While this may seem fairly straightforward, there are certainly some difficulties in applying the Windsor decision to state and federal employment laws. The Windsor decision did not invalidate the provision of DOMA that allows a state that does not recognize same-sex marriage to refuse to recognize a same-sex marriage lawfully obtained in another state.

With respect to federal laws, each federal agency has been tasked with determining the appropriate state’s laws to follow to determine whether or not a couple is married. For example, for purposes of the Family and Medical Leave Act, the US Department of Labor looks to the state of residence. However, for purposes of ERISA, it looks to the state of celebration. Employment practitioners need to be cautious and understand the effect of Windsor on employment benefits before providing advice to employers and employees alike.
Sebelius v. Hobby Lobby Stores Inc. and Conestoga Wood Specialties Corp. v. Sebelius
The Court recently heard oral arguments on two cases challenging the Affordable Care Act (ACA) on religious grounds. Hobby Lobby is owned by Evangelical Christians and Conestoga Wood Specialties by devout Mennonites. In both cases, the companies argue that the ACA’s mandate requiring group health plans to cover contraceptives violates the companies’ religious rights based on the views of their respective owners.

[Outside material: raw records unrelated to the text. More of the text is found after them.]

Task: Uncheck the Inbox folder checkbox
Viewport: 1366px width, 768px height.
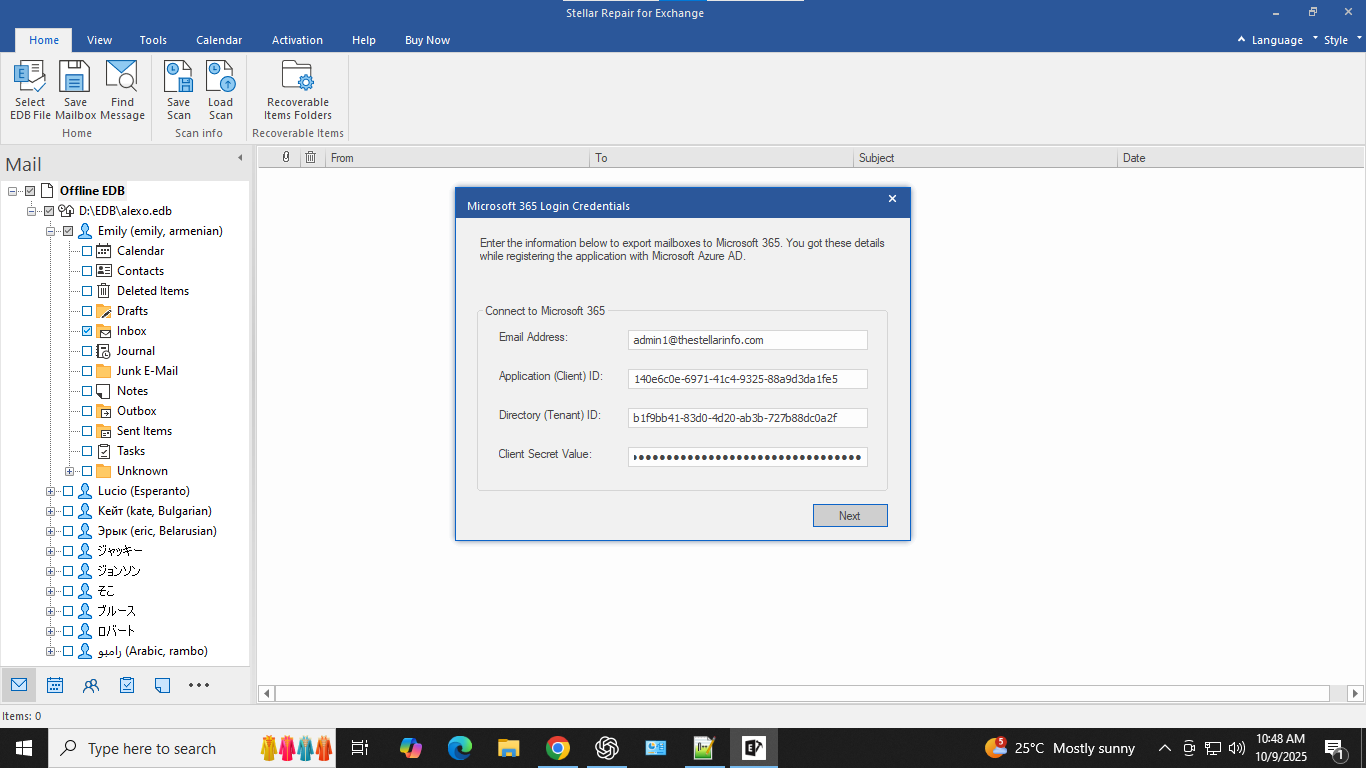Action: pos(87,331)
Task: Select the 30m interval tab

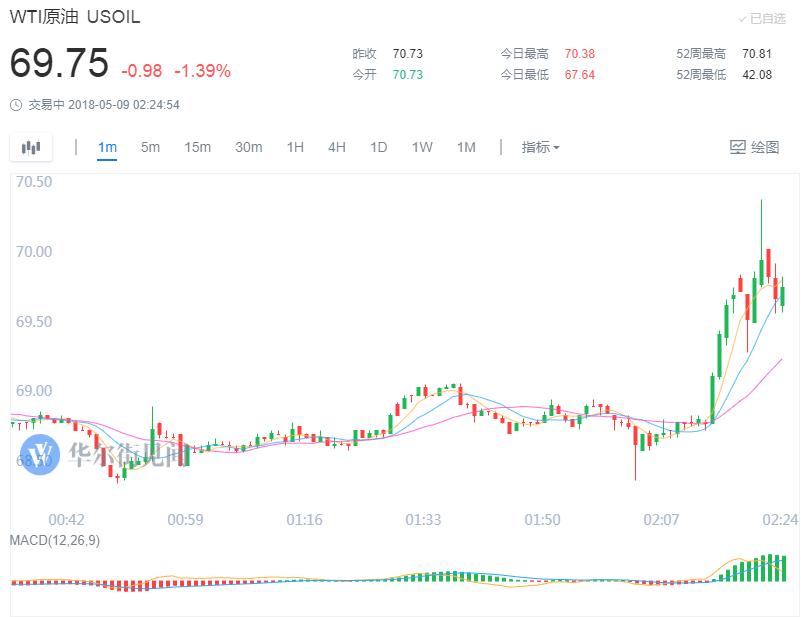Action: pyautogui.click(x=249, y=148)
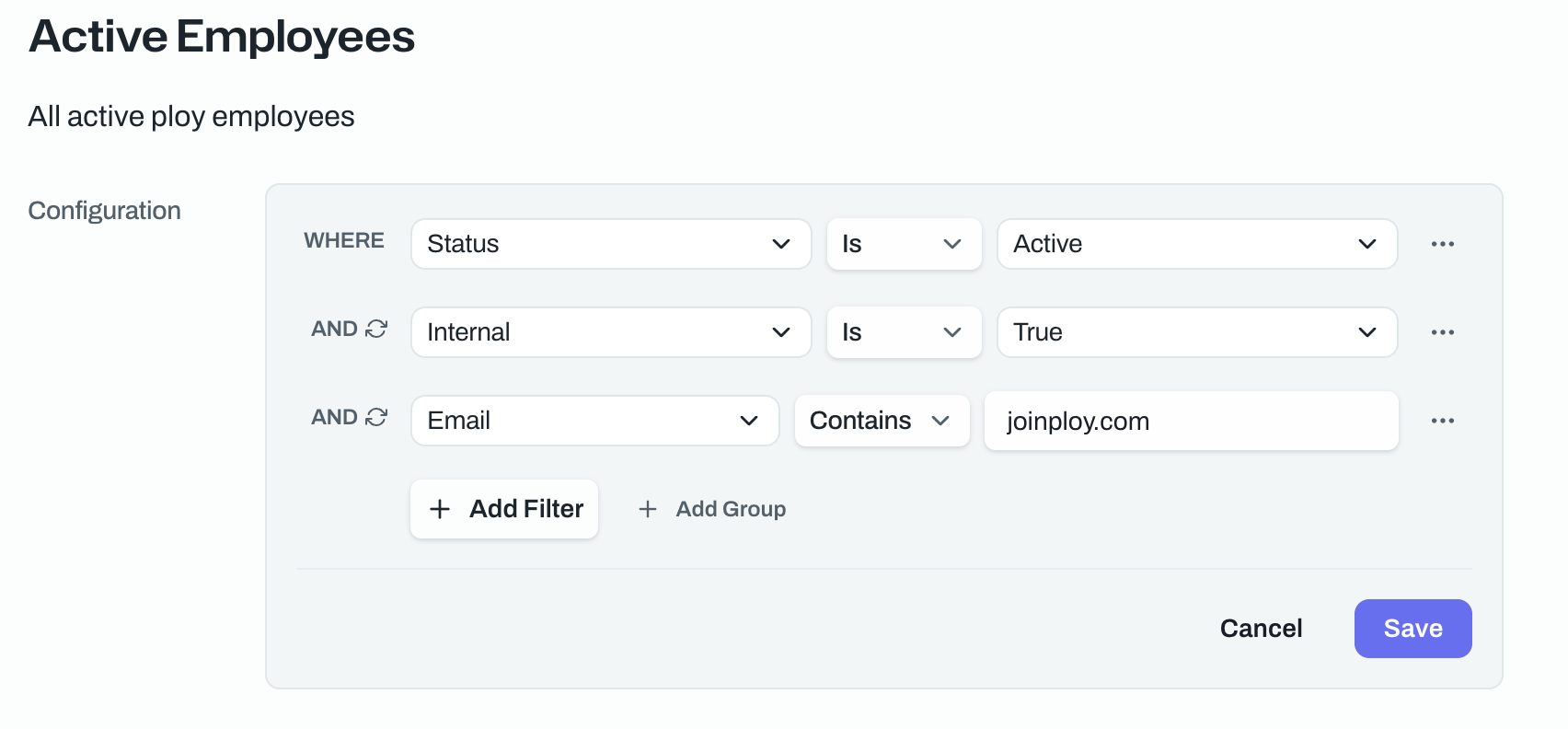
Task: Open the more options menu for Internal filter
Action: pos(1442,332)
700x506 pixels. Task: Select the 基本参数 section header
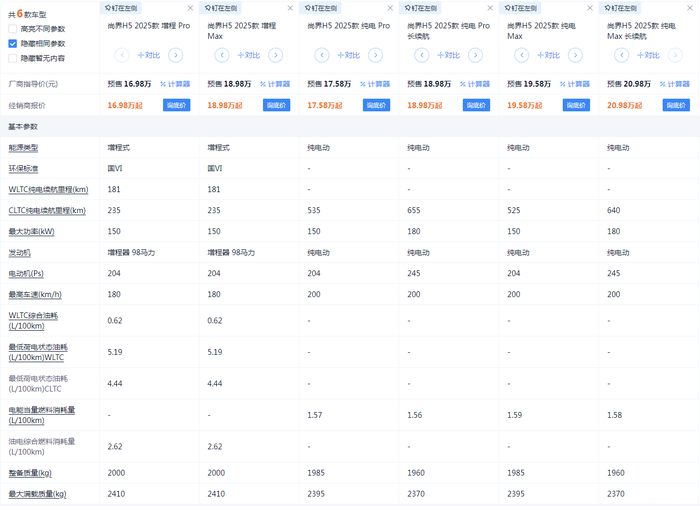tap(23, 126)
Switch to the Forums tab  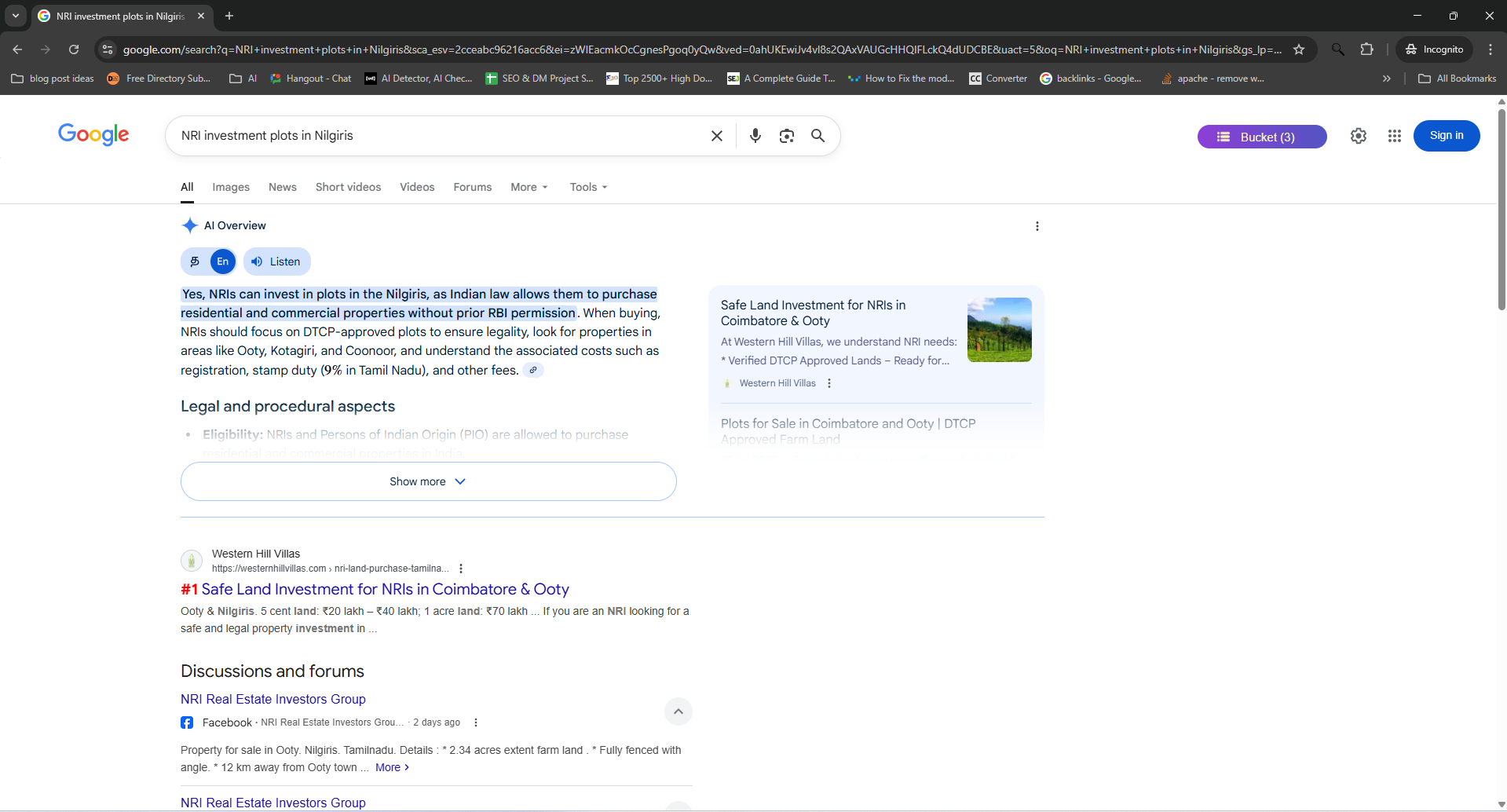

The Hobby Lobby case will address whether a corporation is a “person” under the Religious Freedom Restoration Act (RFRA) while Conestoga focuses on whether a business can exercise rights under the First Amendment based on the religious beliefs of its owners. These decisions will certainly impact the implementation of the ACA. Should the Court find in favor of either Hobby Lobby or Conestoga, the decision would essentially create a religious exemption for non-religious institutions.
US v. Quality Stores Inc.
In January 2014, the Court heard oral arguments in Quality Stores, a case where it is tasked with determining whether severance payments made to involuntarily terminated employees are taxable as “wages” under the Federal Insurance Contributions Act (FICA).

In 2001, Quality Stores filed for bankruptcy and offered its employees severance packages. The payments were identified in the severance agreements as related to an involuntary termination, not tied to state unemployment compensation, and not attributable to any services provided. Quality Stores initially remitted $1 million in tax payments to the IRS, but later sought a refund. The IRS declined and litigation followed.

The dispute between the parties is based on very detailed and specific statutory interpretation of FICA and the Internal Revenue Code. The outcome however is a big deal to the IRS. If the Court does not find in its favor, the IRS will owe more than $1 billion to employers.